“Coach Mac” James R “Mac” MacDonald died Tuesday January 14, 2014 at his home in Earlysville. Mac was born in Willimantic, CT on October 20, 1944. After an indifferent scholastic career, he became an inspired, distinguished and passionate teacher, coach and administrator. He graduated from Union College in Schenectady, NY; then fell into teaching because he spoke fluent Spanish which he’d learned while working on the tobacco fields in Connecticut in the summers.
His teaching & coaching spanned 42 years at 3 schools: Eaglebrook in Deerfield, MA, Episcopal High School in Alexandria, VA and St. Anne’s Belfield School in Charlottesville. During his career, he received many accolades; most notably the Malone Prize from St. Anne’s for not only his classroom & athletic contributions, but also his behind the scenes talents—especially setting up sound systems. He loved St. Anne’s; and he also loved coaching football and lacrosse.

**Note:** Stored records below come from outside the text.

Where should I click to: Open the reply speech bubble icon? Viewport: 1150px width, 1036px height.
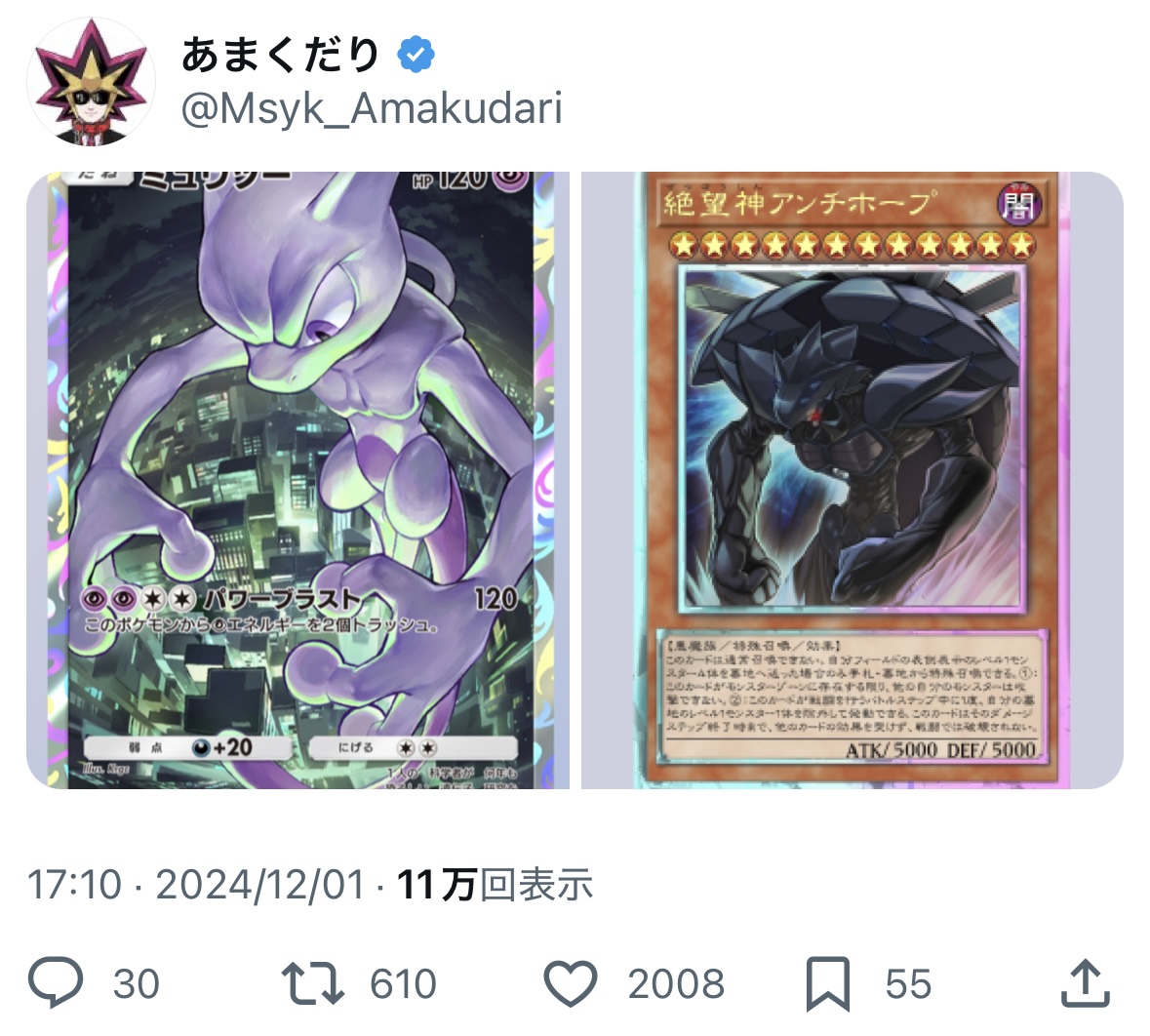point(56,983)
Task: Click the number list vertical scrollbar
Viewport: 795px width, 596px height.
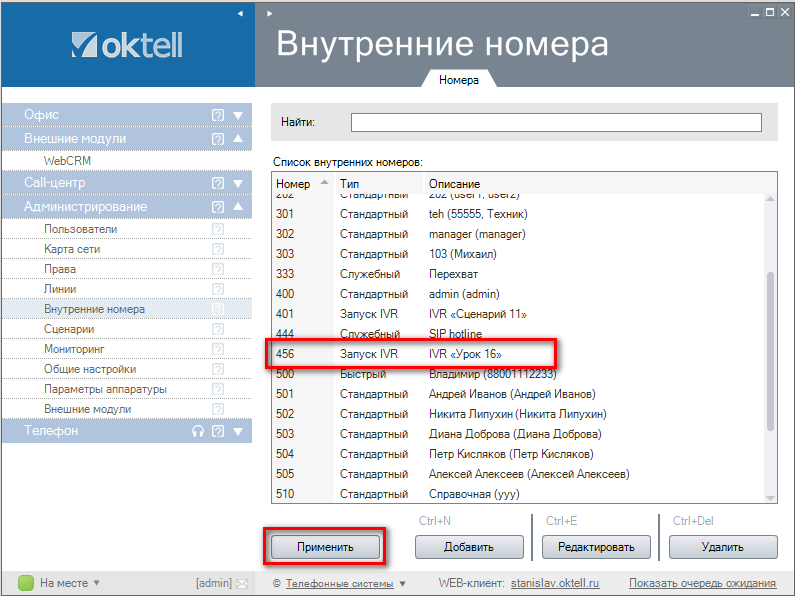Action: [770, 350]
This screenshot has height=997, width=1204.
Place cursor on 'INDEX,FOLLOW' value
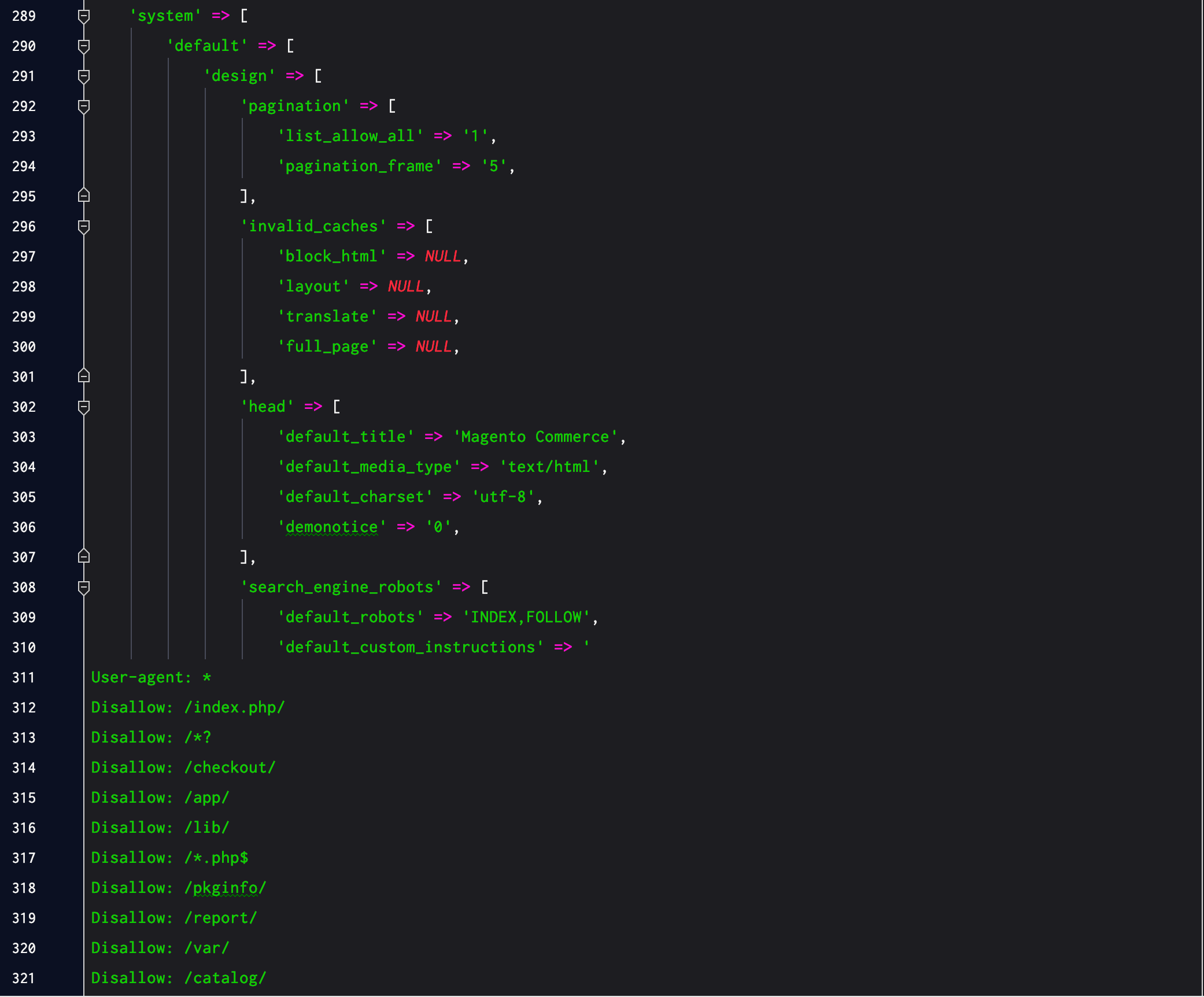pos(526,617)
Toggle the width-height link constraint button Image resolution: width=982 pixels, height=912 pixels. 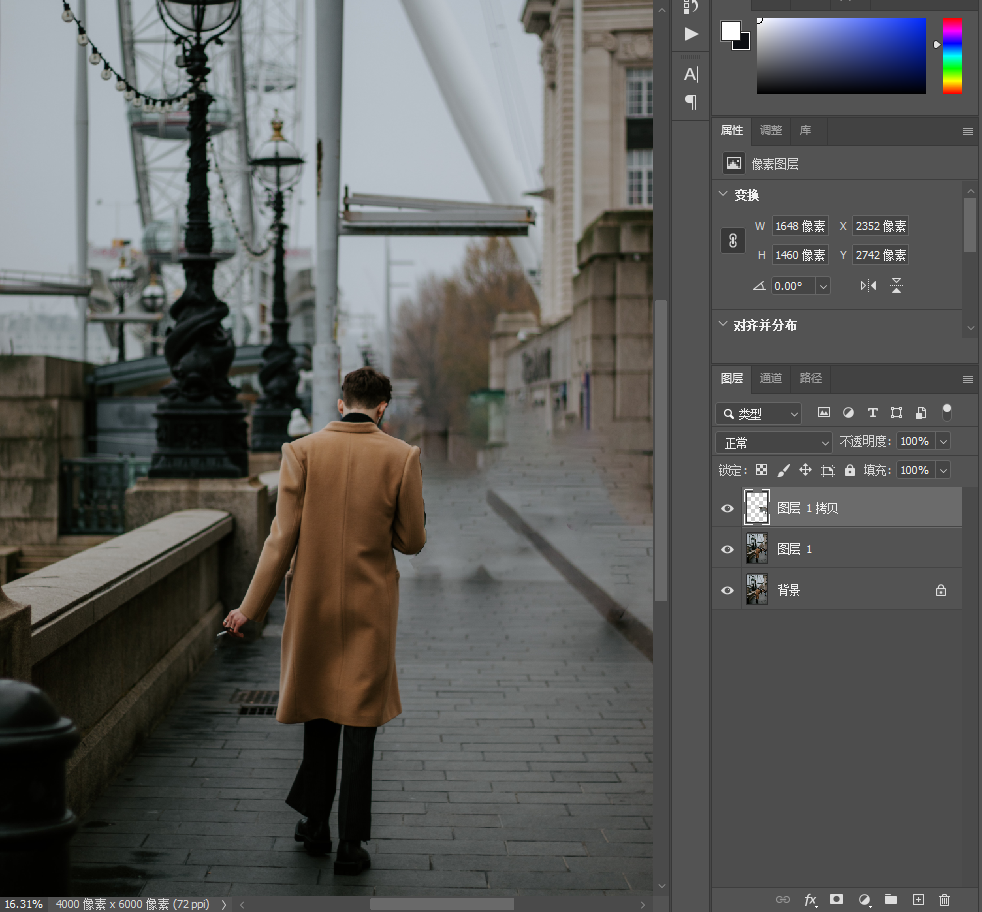pyautogui.click(x=733, y=241)
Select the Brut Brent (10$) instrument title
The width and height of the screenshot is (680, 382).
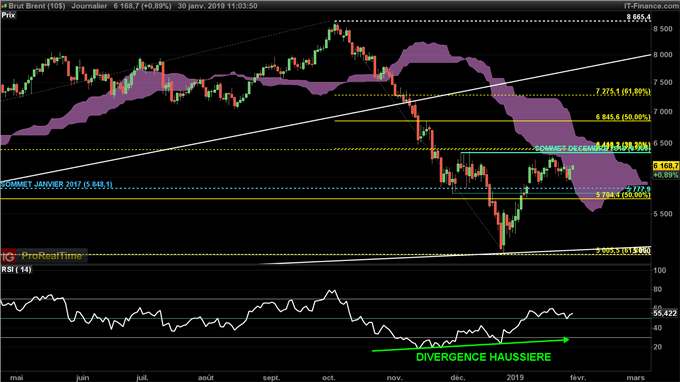click(x=36, y=6)
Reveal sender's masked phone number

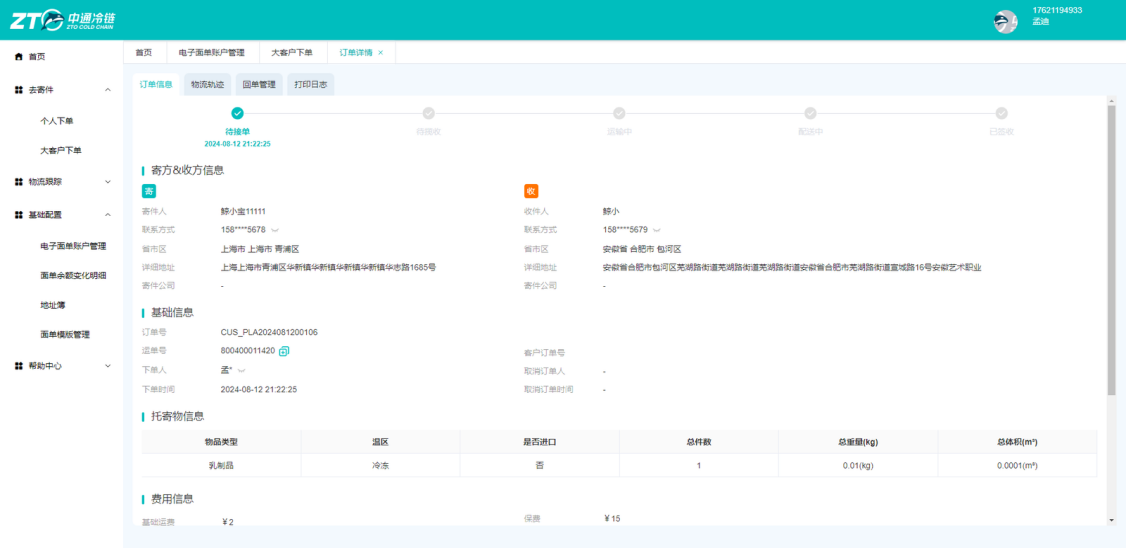click(x=274, y=231)
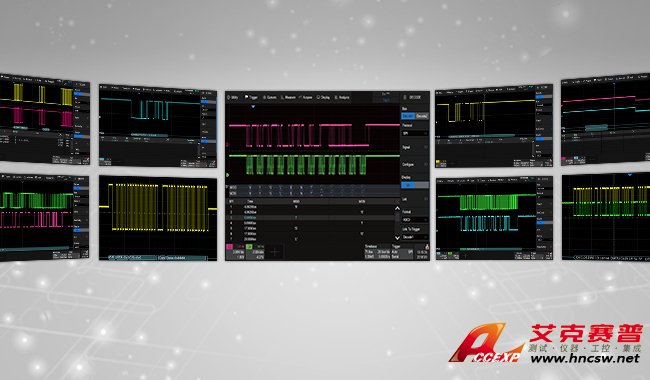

His calling to help people came full circle when he returned to EMS through Scottsville Volunteer Rescue Squad. Mac had been an EMT previously, serving in Washington, DC. He served at SVRS as an EMT-Enhanced level provider, and also in the roles of Chief and President. Mac ran countless hours and hundreds of 911 calls, always leading by example in his commitment to the agency and the best interest of the patient. Prior to the rescue squad, he taught motorcycle rider safety classes for Albemarle County. Among his other talents, he possessed a beautiful singing voice and he had been lead singer in a rock n roll band in college.
Mac is survived by his wife of 45 years, Joyce MacDonald; his mother, Lorraine MacDonald and sister, Maria Donaldi, both of New York City. Over the years, he has been devoted to his cats and is survived by Jessie (kitty).
Beloved teacher & coach, dedicated EMT & faithful cat owner, Mac will be missed by all who knew him.
5 thoughts on “James MacDonald ’63”
Very sorry too read this. He was a good guy.
He and Inky will sing up a storm.
Sure enjoyed playing football and lacrosse with Jim. I’m not surprised to learn he had such a varied and distinguished career. My best to Joyce.
Jim was a sweet guy and everybody liked him. I remember many bull sessions in his room in Ford Hall
All guitar players have a special bond. I’am saddened to hear that this classmate of mine has passed on.